When asked whether this is a bad time to find a quality job, 65 percent said it was, matching the level of the 2001 recession, according to the survey by Rutgers University's John J. Heldrich Center for Workforce Development.
With unemployment at 5.7 percent, the highest level since 2004, and weekly unemployment claims hitting a six-year high earlier this month, workers are worried about everything from their weekly hours to their total pay.
As for retirement, many agree with Ray O'Connell, 56, an editor of engineering and computer science journals in New York City. "Won't happen," he said.
The survey found one third of workers said they often don't have enough money to make ends meet.
About one-third of respondents say the amount they owe on credit cards exceeds their retirement savings; another 3 percent say their credit card debt would cancel out their retirement account, according to the random survey of 1,000 people, 587 of whom are in the labor force.

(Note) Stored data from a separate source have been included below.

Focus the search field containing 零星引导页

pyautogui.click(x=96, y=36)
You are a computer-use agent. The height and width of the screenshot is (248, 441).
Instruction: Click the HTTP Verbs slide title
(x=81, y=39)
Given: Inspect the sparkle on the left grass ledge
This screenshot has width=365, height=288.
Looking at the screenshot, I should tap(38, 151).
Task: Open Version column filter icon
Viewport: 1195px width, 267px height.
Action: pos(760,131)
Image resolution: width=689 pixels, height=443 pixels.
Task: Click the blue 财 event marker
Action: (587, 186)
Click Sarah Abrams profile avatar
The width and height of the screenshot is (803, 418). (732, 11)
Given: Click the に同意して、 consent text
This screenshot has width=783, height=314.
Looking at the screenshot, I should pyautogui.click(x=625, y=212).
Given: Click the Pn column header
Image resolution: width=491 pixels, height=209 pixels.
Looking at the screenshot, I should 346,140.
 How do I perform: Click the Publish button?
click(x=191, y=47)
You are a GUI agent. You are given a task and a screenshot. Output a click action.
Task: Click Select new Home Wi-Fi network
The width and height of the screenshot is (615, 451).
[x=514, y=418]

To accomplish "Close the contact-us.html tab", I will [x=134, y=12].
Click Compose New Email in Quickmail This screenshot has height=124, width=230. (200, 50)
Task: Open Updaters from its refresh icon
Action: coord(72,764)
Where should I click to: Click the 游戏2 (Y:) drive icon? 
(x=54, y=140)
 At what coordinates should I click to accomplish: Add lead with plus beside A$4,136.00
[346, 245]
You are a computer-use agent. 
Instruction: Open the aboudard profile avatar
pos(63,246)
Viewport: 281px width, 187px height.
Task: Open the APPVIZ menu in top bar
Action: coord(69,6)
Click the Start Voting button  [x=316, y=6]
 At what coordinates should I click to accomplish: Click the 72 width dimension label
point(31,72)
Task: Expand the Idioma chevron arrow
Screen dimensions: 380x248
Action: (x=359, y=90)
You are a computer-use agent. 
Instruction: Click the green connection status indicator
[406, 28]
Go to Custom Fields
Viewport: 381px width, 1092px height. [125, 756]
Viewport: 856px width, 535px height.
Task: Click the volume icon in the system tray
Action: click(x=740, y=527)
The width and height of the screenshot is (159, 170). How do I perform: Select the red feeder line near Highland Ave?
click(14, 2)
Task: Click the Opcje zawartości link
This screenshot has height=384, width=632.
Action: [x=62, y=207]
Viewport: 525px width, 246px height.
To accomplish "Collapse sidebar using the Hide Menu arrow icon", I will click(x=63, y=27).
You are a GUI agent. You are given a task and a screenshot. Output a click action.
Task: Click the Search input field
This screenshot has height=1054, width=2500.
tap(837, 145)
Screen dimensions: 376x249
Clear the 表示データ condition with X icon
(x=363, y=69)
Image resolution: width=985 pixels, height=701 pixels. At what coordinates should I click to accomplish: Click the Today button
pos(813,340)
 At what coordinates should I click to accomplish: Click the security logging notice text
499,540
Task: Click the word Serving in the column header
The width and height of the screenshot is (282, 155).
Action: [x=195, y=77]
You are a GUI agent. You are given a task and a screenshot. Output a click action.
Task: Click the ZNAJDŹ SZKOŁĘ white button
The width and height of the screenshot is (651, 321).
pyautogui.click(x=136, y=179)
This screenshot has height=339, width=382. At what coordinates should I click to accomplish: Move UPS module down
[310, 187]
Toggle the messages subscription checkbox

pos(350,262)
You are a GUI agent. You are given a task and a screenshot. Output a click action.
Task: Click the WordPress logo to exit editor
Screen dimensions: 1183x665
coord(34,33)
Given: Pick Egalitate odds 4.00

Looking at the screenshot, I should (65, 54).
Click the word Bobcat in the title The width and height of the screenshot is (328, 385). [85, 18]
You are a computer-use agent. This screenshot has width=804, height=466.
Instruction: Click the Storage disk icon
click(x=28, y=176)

Only half of respondents said they are working the number of hours they want to work and a third say there has been a change in the number of hours they work in the past three months. Eighteen percent were working more hours, and 14 percent worked fewer.
"This is a startling amount of change in a major area of people's lives over a very short period," according to a report on the survey called "The Anxious American Worker."
Nearly a third of respondents believe they are treated less as a person by their employer and more as "just someone who works" at their job.